Pipeline architecture

The os2datascanner.engine2.pipeline module contains the engine2 pipeline, also known as the scanner engine.

Image of the interactions of os2datascanner components

What components make up the pipeline?

The pipeline implementation consists of five stages:

the Explorer, which consumes a source message, explores all of the objects in that source, and produces potentially many conversion or problem messages;
the Processor, which consumes a conversion message, converts an object into the appropriate form for a rule to be applied to it, and produces precisely one representation message, problem message, or source message;
the Matcher, which consumes a representation message, attempts to match a rule against a representation of an object, and produces potentially many match messages and at most one handle message;
the Tagger, which consumes a handle message, extracts useful metadata from the object that it references, and produces a metadata message; and
the Exporter, which consumes match, problem and metadata messages and produces result messages suitable for the outside world.

Overview of the data carried by OS2datascanner messages

To improve cache efficiency, and to reduce the amount of potentially sensitive information transmitted over the underlying RabbitMQ message bus, the Processor, Matcher and Tagger stages are customarily bundled into a single process known as the worker.

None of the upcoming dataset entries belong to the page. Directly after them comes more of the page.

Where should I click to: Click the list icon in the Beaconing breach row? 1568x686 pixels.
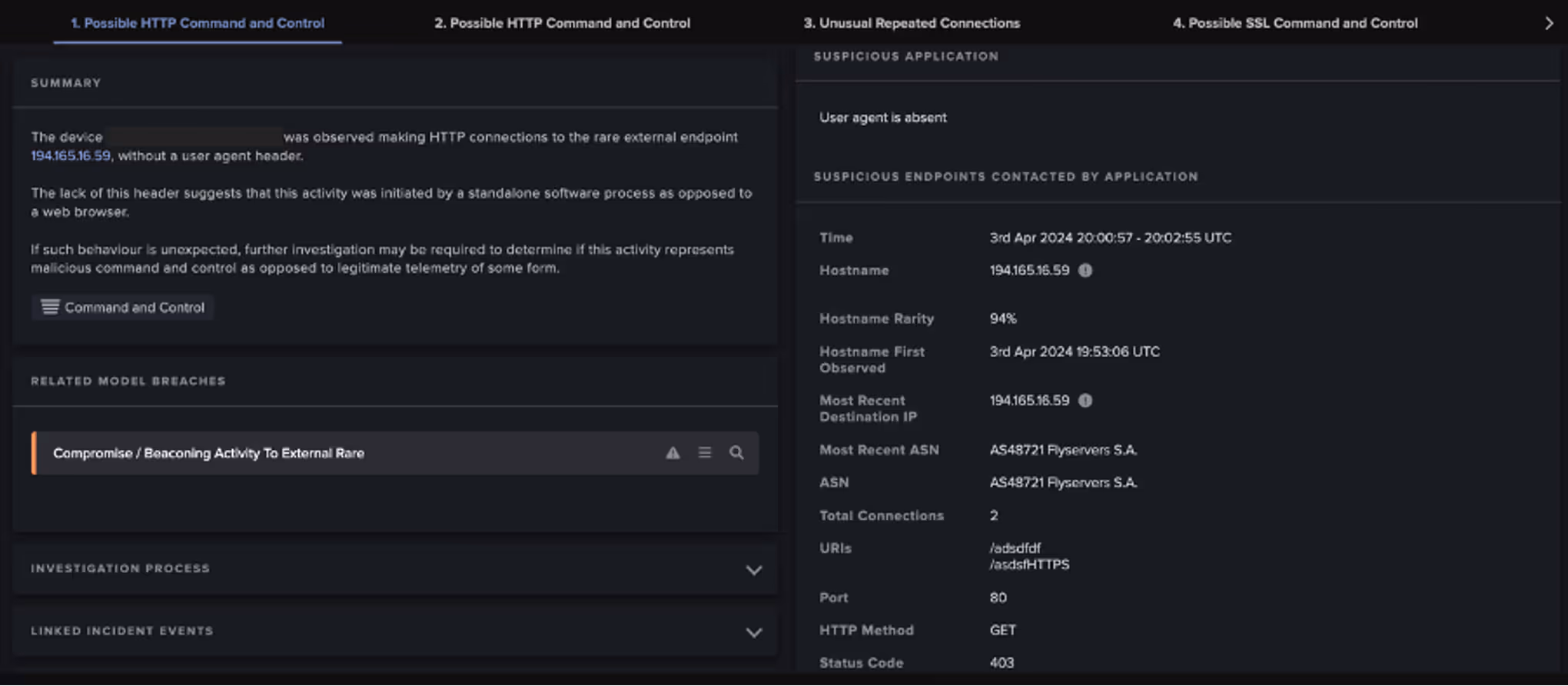(704, 453)
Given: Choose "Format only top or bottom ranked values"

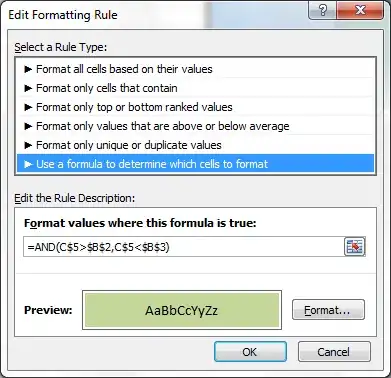Looking at the screenshot, I should [x=196, y=107].
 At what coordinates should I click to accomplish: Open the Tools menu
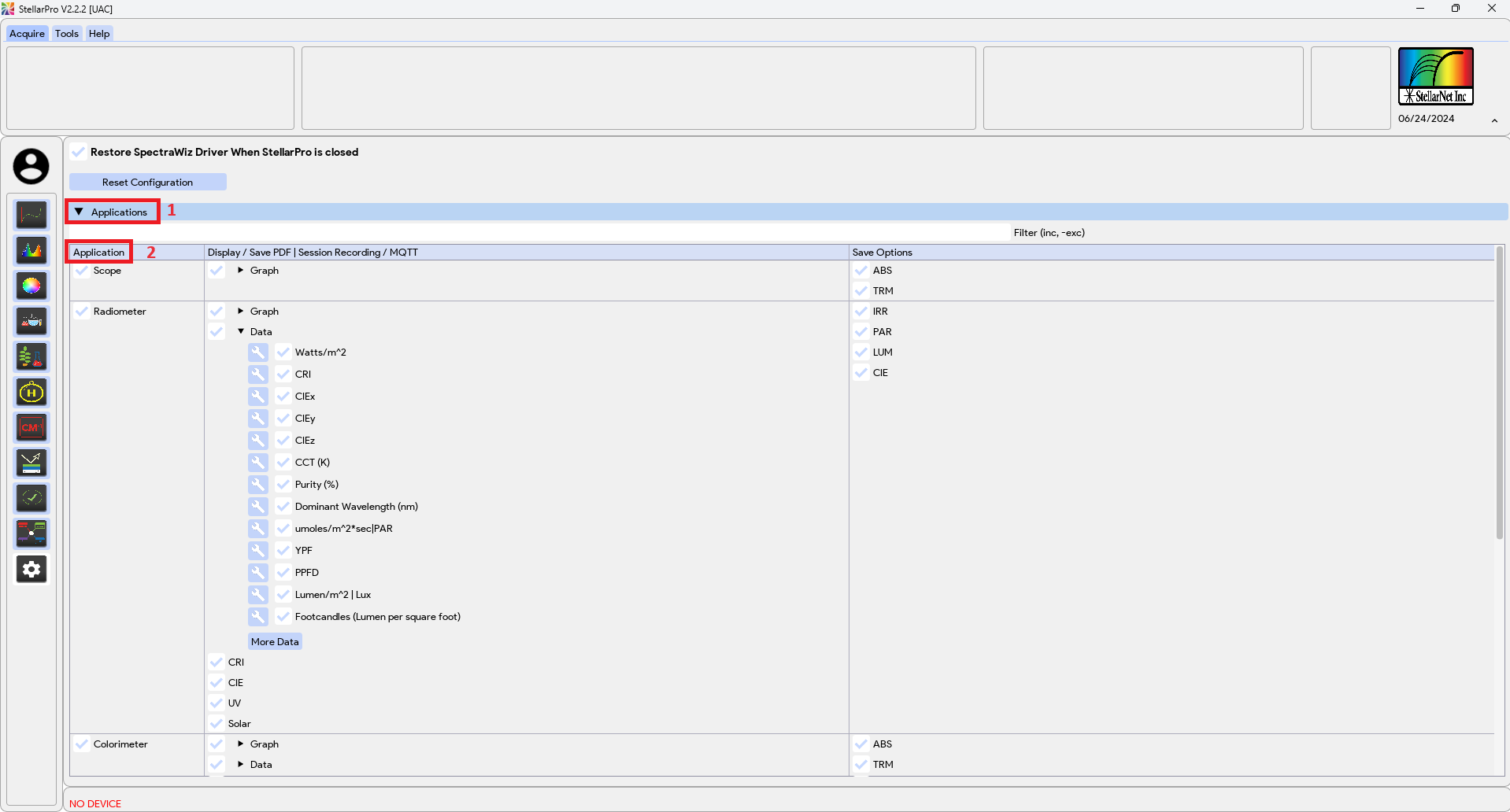tap(67, 34)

Components supporting the pipeline operation

In addition to the five stages mentioned above, there are also four collectors, which update the databases for the admin and report modules with relevant information about the running scanner jobs. While these collectors are not technically a part of the pipeline, they provide important information about the state of the running scanner jobs across the admin and report modules:

Checkup Collector (admin): This collects checkup messages about objects that should be revisited (scanned again) next time the scanner jobs runs.
Status Collector (admin): This collects status messages about the current status of a scanner job, i.e. the number of objects scanned so far, the total number of objects, the number of explored sources, etc.
Event Collector (report): This collector maintains Organisations, OrganizationalUnit, Account, Alias and Position objects in the report module database, such as bulk CRUD operations on said objects.
Result Collector (report): This collects problem, metadata and match messages and is in charge of performing CRUD operations for DocumentReports in the report module database.

What are the pipeline's design principles?

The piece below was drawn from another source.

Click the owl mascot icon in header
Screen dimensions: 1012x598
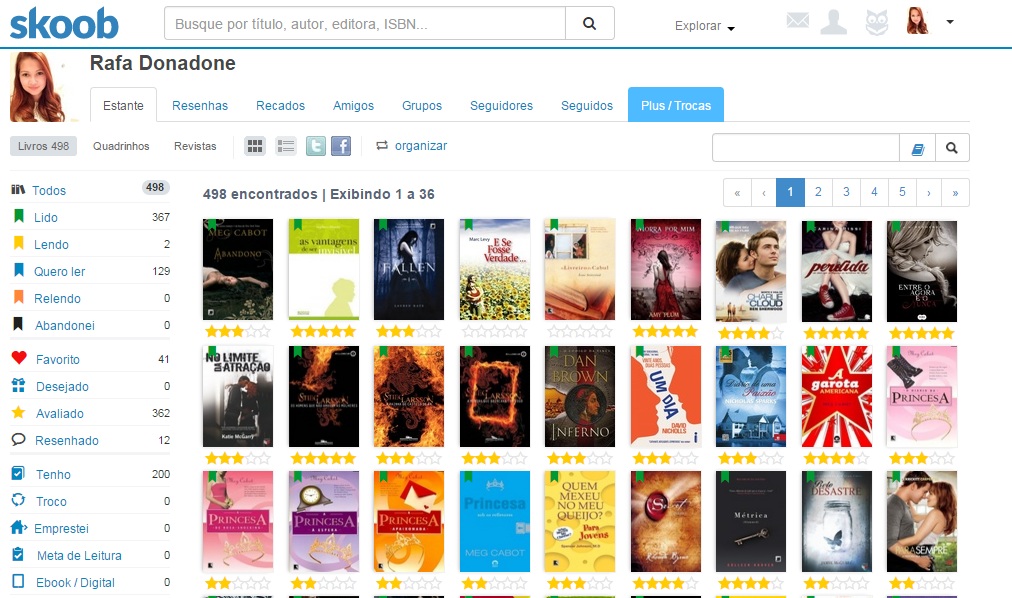coord(877,21)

Simple external interfaces

The pipeline should expose a clear API for getting instructions into the pipeline and results out of it; interacting with the pipeline in any other way should not be supported.

Always in motion

The pipeline (as a whole) should never wait. Individual instances of stages might wait for any number of reasons, but they shouldn't slow down the rest of the pipeline.

High tolerance

Provided that an AMQP message contains valid JSON, a stage should accept it immediately. Problems with handling the message should be presented as problem messages rather than raising an exception.

Unambiguous results

It should be possible, from the output of the pipeline, to distinguish between an object that didn't match a rule and an object that hasn't been examined yet. Objects in transit through the pipeline shouldn't just disappear.

Trivial stage implementations

Stages should be short and readable and should perform a single simple task. For example, the Tagger was added as a separate stage instead of giving the Matcher responsibility for metadata extraction.

No unnecessary work

Objects should skip over pipeline stages as soon as it's clear that it's possible.

Clear security boundaries

As many stages will be dealing with privileged authentication details and sensitive information, each stage should have clear security boundaries. To the extent that this is possible, a stage should be capable of being run as an unprivileged user with no network access in a read-only filesystem.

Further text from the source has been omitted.